Personally, I find this all very exiting because this stuff is both "elementary", and "cutting edge", and just as the early experiments involving quantum mechanics required "intelligent interpretation", so does this relatively new identity!

For instance, since the first equation in post #12 is a proven identity, and since that identity is true for all values of the variables T={2,3,4...}, a={1,2,3...} and x={0,1,2...}, is the term on the right more suitable for representing "common factors" than the term on the left? I say yes, because "common factors" absolutely must be defined as being greater than unity in order for that concept to make any sense whatsoever, and the term on the right clearly precludes (prevents) T=1 when T is to be construed as a "common factor". What do you say?

Also, is it now proper to "cross out" the cancelled T's in the term on the left as you did in the second equation in post#12? I have a problem with that because once the T's are "crossed out", the term on the left appears as a^x, which can be construed as (1)a^x=(N/N)a^x where N does not equal T, and while the equation would remain true, it would no longer be an identity, and we would be either ambiguous (in the case of (1)a^x), or inconsistent (in the case of (N/N)a^x) as to the value of the cancelled factor or cancelled common factor. Again, what do you say?

There are other, even more serious issues, but let's discuss these two first. Maybe others will join us.

P.S. What kind of calculator do you have that is accurate to 18 decimal places, or is such accuracy available only in conjunction with a computer? Are they expensive?

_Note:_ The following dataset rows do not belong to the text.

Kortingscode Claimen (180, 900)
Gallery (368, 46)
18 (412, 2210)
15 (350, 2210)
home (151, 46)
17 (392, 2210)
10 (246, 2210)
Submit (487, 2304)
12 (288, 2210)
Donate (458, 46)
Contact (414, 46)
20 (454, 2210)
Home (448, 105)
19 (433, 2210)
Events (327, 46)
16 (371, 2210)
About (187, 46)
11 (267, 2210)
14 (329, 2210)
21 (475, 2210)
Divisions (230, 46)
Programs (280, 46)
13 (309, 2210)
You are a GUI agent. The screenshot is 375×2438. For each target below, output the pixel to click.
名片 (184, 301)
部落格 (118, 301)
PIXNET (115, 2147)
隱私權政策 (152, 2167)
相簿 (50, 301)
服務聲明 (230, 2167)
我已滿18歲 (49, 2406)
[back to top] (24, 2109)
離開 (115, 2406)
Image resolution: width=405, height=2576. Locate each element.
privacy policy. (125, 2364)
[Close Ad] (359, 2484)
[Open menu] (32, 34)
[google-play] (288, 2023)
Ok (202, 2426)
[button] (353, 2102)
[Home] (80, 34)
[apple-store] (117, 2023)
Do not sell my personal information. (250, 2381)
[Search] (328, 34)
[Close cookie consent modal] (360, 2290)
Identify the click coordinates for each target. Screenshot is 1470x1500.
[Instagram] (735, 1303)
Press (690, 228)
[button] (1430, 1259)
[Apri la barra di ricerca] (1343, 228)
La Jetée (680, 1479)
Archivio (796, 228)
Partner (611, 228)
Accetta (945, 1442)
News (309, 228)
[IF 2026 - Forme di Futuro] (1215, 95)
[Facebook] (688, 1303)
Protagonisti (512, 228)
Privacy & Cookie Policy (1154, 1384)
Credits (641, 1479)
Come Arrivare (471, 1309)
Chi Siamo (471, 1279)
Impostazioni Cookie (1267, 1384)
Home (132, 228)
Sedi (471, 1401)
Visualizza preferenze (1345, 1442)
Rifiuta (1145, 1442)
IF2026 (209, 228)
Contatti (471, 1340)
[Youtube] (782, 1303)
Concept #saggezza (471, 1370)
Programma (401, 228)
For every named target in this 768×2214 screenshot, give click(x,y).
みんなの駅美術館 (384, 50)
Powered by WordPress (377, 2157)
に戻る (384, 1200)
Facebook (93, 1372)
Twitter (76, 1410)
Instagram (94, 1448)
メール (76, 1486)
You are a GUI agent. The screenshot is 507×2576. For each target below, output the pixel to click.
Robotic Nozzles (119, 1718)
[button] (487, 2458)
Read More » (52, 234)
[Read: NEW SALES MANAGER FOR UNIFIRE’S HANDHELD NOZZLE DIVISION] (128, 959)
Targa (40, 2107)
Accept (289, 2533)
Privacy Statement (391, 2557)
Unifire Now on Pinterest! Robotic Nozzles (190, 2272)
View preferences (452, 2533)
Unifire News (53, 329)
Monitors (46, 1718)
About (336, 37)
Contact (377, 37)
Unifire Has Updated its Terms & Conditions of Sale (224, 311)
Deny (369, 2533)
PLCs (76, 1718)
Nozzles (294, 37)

Thanks again my mathematical friend!

Don.

CraigD · 09-30-2008

Easy questions first…

Quote:

Originally Posted by Don Blazys

P.S. What kind of calculator do you have that is accurate to 18 decimal places…

I’m using the built in calculator of an implementation of the MUMPS programming language (specifically, Intersystems Caché) that I usually have a terminal session connected to. If I recall correctly, the language standard requires it give at least 16 digits precision, and most do better.

I’ve written my own calculators in MUMPS for when I must be able to, for example, do precise arithmetic with million digit numbers. MUMPS is traditionally a database-focused language, used a lot in medicine and banking, so I’m a bit of an oddball for using it for math and science, although it has interesting and fairly unappreciated, IMHO, potential in these disciplines.

MUMPS is a programming languages, so a bit much to install and manage just to have a decent calculator, though very handy if you do, and learn just a bit about using it. You may have notices in some of my posts that you can write pretty useful MUMPS programs with a very small number of keystrokes.

There are several applications that include high or arbitrary precision calculators, such as Mathematica and Maple. Apps like these do a lot more than just literal calculations – I find that they make me feel rather stupid, as in a sense, they “know” much more math than I do.

Many folk find the ruby language handy for use as a calculator Lots about it, including documentation, tutorials, and a free Windows implementation of it, can be found here. If you can’t or don’t want to install it on your computer, you can use it via a browser here.

Quote:

Originally Posted by Don Blazys

... or is such accuracy available only in conjunction with a computer?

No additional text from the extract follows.